SELECTED TEXT:
::::
28/08/2020 09:20

- Who? Jack ... who??

- London, Jack London.

And the man turned his back and not even bothering to say goodbye or look back he opened the door and left away. As briefly as he came. The man  was a local, half Hawaiian, half Caucasian, but wore a semblance that would not have disdained any old Italian neorealist movie. He dressed a shirt without sleeves with some traces of Bolognese sauce and shorts longer than his knees. Chubby. With a nice beer made belly, chubby. He entered to the shop for the same reason I did: to make the laundry up. As soon as he saw me, he was surprised to find a foreigner, even in the island main city: Kaunakakai. Once he finished up to examine me thoroughly with the corner of his eye, he finally decided to talk to me. The unavoidable question could only be:  What the hell was I doing there? The first answer was obvious:  Do the laundry up. The answer was sharp and categorical. I even thought, at first, he was reasonably satisfied. At the end he had come for the same reason... to the laundry, of course. Beyond the question had deserved a more definitive answer. What the hell was I doing there?. I chose not to repeat the answer as he did with the question. I was in holydays, and a few years before I had read a paperback telling a story happened in Molokai. So, my curiosity led me there. And once there, to the laundry for a mundane question. The author I referred to was London, Jack London.
::::
WORK REQUEST A:
Which people and places does the laundry anecdote name?
WORK REQUEST B:
Can you carry the laundry anecdote on from where it stops?

INFORMATION SHOWN:
::::
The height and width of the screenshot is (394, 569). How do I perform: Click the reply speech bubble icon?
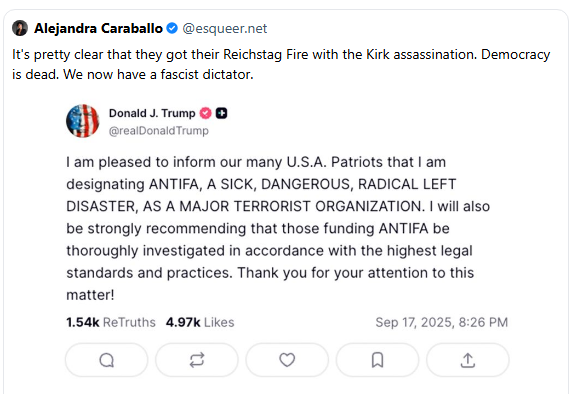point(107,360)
::::
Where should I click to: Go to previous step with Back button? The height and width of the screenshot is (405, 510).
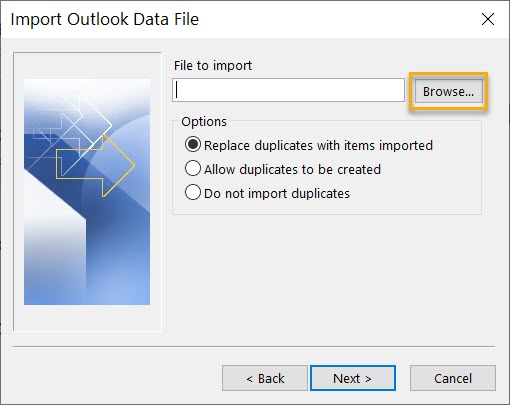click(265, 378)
::::
WRITTEN ANSWER A:
Jack London, Kaunakakai, Molokai

WRITTEN ANSWER B:
The Bolognese stained man got certainly his part of reason to be surprised. A quarter of a century ago Molokai was, with my apologies, the world's ass. Nothing to do with tourism attracted by the rest of the archipelago: Waikiki, Pearl Harbour, Maui or Kona. And in the mid-nineteenth century was even worst.

In Northern Molokai there’s a plain completely isolated from the rest of the island caused by what must have been long, long ago an ancient volcano crater. The south wall is one of the highest sea cliffs in the world. The peninsula is named Kalaupapa. It became known to the world by an act approved January 3, 1865 by the king of the islands, Kamehameha V, to prevent the spread of leprosy. The Home Secretary as chairman of the Health Department ordered to set aside a publicly owned space where to isolate those affected by Hansen's disease. No other place in the archipelago met those conditions better than the plain of Kalawao, in Kalaupapa.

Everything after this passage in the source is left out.